Our most interesting finding was about trauma. We thought that the concept of trauma itself might exert a bigger impact on Indigenous people because of their history. And we found that more Indigenous respondents cited trauma as a cause, and only among Indigenous participants was trauma attribution associated with higher dementia risk; that association was not found among non‑Indigenous participants. Our hypothesis is that groups that have been historically exposed to trauma, because of colonization or forced rural migration, are more likely to exhibit behaviors associated with both trauma and dementia risk, like smoking, alcohol intake, or poor cardiovascular care.
 

Did you come up with a set of recommendations from your findings?

Yes. Across the studies on structural factors, we argue that policy actions targeting structural inequalities, including disparities in healthcare access and older adult–provider interactions, can substantially reduce dementia risk at the population level. For the study with Indigenous people, we developed an interactive guide for Alzheimer’s prevention from the Indigenous Mapuche perspective. Community members had emphasized that researchers often don’t report back, so we wanted to share our results in the most understandable way possible. We aligned evidence‑based recommendations with cultural activities. For example, instead of saying ‘moderate physical activity 3x/week,’ we suggested walking around the lake three times per week. We also recommended trauma‑healing opportunities, such as encouraging people to share how they’re feeling, as a way of protecting their brain.
 

What’s one thing you wish that more people knew about your field of study?
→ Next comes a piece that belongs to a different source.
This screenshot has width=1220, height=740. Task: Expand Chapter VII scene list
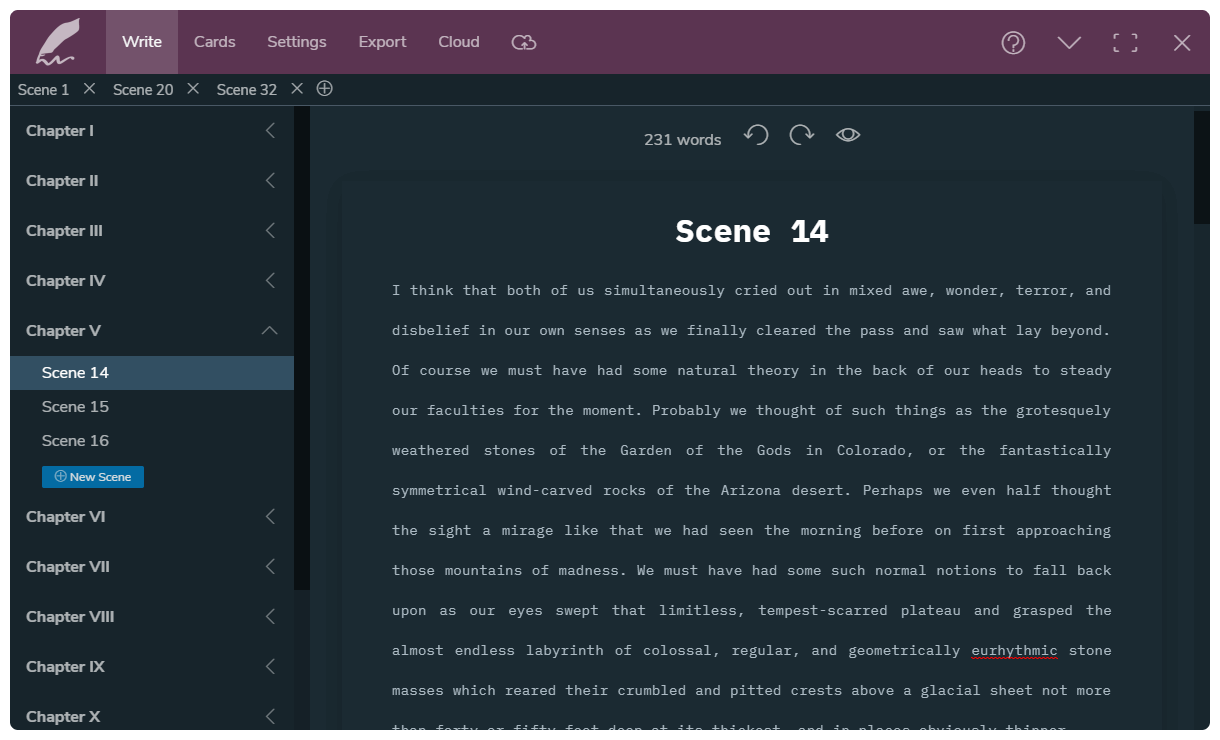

That dementia and Alzheimer’s disease are not normal parts of aging. There are a lot of things you can do to prevent or delay symptoms—even in your late 70s or 80s. Brain health starts early and it’s always a good time to care for it.
 
More than half of healthcare providers still think dementia is a normal part of aging, which is terrible. We also need more advocacy around brain health; cancer and heart health often get more attention, and people tend to have a pessimistic view—seeing dementia as random or genetic—rather than recognizing the many controllable factors that reduce risk, even with genetic predisposition.
 

What are your career plans?

I’m now an assistant professor at the University of Chile on the tenure track, continuing my research on social determinants of health and dementia prevention and teaching graduate students. Most of my time is dedicated to research, with one class per semester. I really enjoy doing research—especially fieldwork—and hope to continue along this path.